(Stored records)
———

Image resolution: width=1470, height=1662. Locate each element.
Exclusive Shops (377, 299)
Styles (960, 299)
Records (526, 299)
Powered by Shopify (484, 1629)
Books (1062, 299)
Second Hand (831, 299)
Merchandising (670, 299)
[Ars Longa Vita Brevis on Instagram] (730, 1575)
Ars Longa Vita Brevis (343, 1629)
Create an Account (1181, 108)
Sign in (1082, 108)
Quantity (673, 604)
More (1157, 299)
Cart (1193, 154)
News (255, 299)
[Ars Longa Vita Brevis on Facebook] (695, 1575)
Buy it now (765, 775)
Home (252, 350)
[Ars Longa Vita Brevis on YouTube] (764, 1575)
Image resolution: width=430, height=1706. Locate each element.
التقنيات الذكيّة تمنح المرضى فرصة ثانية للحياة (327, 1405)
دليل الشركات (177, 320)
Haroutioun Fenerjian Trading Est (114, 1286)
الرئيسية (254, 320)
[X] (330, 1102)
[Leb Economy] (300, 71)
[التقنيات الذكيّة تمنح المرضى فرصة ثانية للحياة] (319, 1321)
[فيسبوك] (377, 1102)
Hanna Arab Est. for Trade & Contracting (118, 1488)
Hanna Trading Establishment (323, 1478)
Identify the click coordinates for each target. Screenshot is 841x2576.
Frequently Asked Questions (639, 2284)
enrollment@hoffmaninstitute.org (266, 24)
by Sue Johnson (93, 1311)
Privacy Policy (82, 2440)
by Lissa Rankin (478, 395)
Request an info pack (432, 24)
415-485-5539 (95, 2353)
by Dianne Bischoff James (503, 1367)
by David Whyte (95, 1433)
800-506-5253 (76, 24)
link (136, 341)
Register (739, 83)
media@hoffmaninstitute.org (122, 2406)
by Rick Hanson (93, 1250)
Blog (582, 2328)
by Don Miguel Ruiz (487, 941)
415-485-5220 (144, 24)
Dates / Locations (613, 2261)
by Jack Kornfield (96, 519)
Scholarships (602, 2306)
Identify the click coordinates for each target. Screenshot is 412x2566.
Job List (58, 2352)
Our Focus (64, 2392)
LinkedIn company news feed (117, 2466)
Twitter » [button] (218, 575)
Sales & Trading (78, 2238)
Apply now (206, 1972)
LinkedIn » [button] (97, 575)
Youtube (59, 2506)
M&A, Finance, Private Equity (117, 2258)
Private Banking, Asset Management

———

→ **What you need to do**
Scan the data above; copy every line where "each" appears.

→ **Reply to the exercise**
Image resolution: width=1470, height=1662. Locate each element.
Image resolution: width=430, height=1706. Locate each element.
Identify the click coordinates for each target. Screenshot is 841x2576.
Identify the click coordinates for each target. Screenshot is 412x2566.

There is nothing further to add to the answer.